REQUIRED WORK
Copy the records below word for word, beginning with the line that contains "In order to click on a4" and ending with the line that contains "coordinates (71, 710).", both lines included.
========
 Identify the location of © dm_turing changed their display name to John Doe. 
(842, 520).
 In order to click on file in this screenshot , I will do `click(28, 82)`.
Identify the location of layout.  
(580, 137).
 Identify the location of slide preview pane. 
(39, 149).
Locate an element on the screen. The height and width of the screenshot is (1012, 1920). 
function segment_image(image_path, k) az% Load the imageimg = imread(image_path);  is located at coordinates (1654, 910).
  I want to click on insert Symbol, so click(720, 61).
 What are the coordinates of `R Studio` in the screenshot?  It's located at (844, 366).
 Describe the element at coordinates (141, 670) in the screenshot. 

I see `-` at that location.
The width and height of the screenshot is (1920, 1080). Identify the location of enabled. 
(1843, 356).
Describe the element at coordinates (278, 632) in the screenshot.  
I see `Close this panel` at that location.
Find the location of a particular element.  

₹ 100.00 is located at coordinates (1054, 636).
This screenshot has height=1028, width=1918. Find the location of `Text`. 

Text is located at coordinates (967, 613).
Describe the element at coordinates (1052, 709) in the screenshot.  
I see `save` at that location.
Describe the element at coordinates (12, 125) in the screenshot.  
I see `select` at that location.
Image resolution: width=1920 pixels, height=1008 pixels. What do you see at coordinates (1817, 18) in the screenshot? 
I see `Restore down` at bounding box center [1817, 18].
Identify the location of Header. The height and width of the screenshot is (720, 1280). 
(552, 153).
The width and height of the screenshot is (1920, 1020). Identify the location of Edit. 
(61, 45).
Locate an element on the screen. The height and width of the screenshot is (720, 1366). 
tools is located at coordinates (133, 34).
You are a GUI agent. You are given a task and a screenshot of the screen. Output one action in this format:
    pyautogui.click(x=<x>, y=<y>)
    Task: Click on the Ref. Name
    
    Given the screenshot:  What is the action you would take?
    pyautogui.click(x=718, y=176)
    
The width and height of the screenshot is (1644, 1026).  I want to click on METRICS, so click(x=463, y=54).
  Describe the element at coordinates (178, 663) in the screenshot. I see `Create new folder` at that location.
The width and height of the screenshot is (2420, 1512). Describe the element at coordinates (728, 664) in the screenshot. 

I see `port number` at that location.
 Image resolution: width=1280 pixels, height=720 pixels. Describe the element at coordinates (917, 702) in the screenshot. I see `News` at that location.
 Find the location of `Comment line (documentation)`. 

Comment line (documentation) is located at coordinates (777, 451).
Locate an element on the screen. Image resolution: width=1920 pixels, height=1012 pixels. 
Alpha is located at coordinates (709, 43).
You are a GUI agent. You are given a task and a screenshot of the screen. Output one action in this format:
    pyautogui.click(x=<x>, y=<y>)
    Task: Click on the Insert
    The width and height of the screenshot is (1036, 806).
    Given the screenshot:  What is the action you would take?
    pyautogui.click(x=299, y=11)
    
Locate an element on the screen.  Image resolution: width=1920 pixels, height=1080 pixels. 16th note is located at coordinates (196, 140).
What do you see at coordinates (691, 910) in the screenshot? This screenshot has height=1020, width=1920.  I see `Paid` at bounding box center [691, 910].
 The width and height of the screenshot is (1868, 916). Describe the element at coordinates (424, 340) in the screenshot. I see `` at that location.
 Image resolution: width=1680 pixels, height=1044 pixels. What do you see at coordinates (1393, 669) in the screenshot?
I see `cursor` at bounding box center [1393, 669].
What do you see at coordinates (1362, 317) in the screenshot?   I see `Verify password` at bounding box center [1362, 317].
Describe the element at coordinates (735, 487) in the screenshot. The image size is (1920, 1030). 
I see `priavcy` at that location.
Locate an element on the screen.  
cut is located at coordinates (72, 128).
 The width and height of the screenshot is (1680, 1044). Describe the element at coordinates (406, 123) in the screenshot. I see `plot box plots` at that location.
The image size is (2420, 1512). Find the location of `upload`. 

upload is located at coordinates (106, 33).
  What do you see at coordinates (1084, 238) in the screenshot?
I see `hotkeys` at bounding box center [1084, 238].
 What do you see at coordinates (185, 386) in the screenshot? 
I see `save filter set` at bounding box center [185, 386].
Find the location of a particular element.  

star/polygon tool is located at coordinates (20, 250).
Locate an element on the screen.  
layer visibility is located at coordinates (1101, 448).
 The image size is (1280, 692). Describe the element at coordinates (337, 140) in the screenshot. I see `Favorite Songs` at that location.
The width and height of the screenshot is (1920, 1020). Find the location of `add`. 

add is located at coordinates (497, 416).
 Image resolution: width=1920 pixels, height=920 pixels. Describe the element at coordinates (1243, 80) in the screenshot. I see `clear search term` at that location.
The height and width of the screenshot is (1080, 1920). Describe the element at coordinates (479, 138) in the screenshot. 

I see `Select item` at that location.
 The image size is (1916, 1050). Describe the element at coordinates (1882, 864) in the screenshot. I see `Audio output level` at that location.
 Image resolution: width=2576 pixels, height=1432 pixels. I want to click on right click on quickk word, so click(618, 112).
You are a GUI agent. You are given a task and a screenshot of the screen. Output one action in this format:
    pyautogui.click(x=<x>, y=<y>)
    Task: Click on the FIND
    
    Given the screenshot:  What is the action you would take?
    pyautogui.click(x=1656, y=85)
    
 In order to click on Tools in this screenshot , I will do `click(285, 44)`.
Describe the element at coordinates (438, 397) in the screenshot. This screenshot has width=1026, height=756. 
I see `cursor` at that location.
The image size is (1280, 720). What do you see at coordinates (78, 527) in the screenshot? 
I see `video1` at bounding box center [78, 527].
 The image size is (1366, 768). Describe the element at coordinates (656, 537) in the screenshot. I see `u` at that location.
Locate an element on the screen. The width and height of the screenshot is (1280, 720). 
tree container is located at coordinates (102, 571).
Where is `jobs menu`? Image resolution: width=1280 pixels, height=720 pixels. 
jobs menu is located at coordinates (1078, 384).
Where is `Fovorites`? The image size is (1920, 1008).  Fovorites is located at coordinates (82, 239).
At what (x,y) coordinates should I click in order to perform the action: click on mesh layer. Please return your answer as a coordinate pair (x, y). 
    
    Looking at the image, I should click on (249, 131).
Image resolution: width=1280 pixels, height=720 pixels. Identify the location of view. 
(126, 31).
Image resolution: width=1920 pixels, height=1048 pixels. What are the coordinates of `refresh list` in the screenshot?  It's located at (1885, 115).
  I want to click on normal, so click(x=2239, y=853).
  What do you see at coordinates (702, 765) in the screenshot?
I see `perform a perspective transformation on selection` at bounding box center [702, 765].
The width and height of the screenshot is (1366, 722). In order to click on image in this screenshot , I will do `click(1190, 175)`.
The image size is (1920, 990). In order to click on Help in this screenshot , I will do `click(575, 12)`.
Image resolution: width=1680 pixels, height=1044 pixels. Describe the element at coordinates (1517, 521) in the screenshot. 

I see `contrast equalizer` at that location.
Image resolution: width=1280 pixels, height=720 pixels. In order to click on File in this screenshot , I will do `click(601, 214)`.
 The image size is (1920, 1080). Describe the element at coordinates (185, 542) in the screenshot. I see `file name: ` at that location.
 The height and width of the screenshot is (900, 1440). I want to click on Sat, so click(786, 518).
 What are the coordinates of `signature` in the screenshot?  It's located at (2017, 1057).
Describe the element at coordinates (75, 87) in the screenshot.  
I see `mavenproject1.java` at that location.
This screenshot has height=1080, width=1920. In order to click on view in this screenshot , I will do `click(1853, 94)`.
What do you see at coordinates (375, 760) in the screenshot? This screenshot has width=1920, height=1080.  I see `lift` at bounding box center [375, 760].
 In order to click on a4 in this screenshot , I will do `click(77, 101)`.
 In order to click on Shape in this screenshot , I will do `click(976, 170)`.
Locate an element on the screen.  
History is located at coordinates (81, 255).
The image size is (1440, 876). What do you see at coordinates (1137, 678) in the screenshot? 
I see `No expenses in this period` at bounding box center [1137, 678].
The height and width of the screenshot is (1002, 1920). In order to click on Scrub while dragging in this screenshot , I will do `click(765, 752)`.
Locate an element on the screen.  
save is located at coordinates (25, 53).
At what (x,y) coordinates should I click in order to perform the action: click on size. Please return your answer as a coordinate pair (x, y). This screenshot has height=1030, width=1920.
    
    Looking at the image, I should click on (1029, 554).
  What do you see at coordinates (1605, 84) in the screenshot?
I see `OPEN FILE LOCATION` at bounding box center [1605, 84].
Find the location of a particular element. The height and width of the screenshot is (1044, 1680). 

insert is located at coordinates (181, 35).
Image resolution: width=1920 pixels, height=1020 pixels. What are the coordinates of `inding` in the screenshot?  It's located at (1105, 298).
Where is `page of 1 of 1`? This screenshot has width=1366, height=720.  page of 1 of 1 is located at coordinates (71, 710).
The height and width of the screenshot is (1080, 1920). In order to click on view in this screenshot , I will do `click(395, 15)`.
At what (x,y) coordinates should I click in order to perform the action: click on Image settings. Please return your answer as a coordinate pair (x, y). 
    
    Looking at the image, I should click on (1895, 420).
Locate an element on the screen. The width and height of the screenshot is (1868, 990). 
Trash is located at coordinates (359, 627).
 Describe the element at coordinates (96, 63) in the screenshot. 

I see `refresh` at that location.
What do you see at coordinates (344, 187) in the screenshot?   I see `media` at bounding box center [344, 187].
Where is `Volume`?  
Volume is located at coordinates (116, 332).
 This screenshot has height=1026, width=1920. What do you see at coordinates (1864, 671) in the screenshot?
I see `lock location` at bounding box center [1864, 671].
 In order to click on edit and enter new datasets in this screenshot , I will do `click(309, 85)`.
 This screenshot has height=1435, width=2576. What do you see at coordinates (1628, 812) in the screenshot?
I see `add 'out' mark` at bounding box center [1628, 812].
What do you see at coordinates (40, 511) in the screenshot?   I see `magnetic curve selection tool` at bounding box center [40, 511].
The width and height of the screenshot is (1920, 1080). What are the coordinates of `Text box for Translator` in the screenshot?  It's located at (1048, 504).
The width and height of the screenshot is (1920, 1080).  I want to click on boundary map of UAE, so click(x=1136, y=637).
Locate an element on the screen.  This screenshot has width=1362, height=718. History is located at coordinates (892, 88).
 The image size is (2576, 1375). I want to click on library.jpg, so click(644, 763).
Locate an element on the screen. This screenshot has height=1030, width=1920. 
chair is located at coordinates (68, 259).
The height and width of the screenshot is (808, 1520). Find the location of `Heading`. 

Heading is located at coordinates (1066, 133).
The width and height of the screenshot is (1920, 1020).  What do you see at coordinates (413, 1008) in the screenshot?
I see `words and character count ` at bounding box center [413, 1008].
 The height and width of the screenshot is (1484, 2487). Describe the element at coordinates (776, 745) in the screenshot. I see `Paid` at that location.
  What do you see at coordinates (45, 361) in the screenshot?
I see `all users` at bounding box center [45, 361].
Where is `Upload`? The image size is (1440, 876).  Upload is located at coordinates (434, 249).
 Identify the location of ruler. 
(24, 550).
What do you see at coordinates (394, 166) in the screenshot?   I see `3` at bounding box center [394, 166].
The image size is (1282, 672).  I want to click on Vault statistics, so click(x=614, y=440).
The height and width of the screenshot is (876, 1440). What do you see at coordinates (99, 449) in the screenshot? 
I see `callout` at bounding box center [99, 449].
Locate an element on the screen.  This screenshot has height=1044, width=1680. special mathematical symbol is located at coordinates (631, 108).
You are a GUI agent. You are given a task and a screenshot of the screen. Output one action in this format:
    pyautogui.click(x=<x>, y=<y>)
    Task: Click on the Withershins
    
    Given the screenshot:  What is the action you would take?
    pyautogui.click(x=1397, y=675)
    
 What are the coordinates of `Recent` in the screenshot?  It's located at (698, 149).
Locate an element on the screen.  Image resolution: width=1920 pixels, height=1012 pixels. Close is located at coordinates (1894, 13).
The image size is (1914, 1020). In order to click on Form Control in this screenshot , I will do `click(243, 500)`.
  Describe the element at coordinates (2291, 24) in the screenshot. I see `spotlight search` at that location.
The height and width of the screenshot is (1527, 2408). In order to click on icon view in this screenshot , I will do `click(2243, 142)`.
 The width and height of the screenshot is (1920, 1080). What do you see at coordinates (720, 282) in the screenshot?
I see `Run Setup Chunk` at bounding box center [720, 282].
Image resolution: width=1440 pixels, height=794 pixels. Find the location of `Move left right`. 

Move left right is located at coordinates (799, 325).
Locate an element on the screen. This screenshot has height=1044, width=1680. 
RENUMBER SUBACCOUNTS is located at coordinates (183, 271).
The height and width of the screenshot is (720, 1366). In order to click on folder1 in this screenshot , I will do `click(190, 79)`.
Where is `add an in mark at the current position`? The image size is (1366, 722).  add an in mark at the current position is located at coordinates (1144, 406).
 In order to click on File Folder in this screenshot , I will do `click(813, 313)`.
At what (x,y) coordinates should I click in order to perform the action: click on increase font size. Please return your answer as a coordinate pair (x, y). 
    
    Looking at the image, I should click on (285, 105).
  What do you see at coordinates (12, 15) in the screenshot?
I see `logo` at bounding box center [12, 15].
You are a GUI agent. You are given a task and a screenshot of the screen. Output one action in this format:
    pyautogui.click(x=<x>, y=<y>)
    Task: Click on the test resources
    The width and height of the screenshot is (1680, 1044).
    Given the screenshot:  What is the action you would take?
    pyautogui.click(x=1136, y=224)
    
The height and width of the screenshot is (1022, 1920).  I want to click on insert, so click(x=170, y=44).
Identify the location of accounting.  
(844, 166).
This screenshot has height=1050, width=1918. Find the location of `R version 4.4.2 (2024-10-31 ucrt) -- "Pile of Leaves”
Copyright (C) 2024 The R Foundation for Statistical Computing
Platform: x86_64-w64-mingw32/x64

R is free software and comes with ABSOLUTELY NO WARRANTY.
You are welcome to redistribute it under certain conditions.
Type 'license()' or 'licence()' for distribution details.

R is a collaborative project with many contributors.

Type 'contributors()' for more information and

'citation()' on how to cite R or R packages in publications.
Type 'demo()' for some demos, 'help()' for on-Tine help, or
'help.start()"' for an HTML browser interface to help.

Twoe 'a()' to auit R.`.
========
FULL RESPONSE
 In order to click on a4 in this screenshot , I will do `click(77, 101)`.
 In order to click on Shape in this screenshot , I will do `click(976, 170)`.
Locate an element on the screen.  
History is located at coordinates (81, 255).
The image size is (1440, 876). What do you see at coordinates (1137, 678) in the screenshot? 
I see `No expenses in this period` at bounding box center [1137, 678].
The height and width of the screenshot is (1002, 1920). In order to click on Scrub while dragging in this screenshot , I will do `click(765, 752)`.
Locate an element on the screen.  
save is located at coordinates (25, 53).
At what (x,y) coordinates should I click in order to perform the action: click on size. Please return your answer as a coordinate pair (x, y). This screenshot has height=1030, width=1920.
    
    Looking at the image, I should click on (1029, 554).
  What do you see at coordinates (1605, 84) in the screenshot?
I see `OPEN FILE LOCATION` at bounding box center [1605, 84].
Find the location of a particular element. The height and width of the screenshot is (1044, 1680). 

insert is located at coordinates (181, 35).
Image resolution: width=1920 pixels, height=1020 pixels. What are the coordinates of `inding` in the screenshot?  It's located at (1105, 298).
Where is `page of 1 of 1`? This screenshot has width=1366, height=720.  page of 1 of 1 is located at coordinates (71, 710).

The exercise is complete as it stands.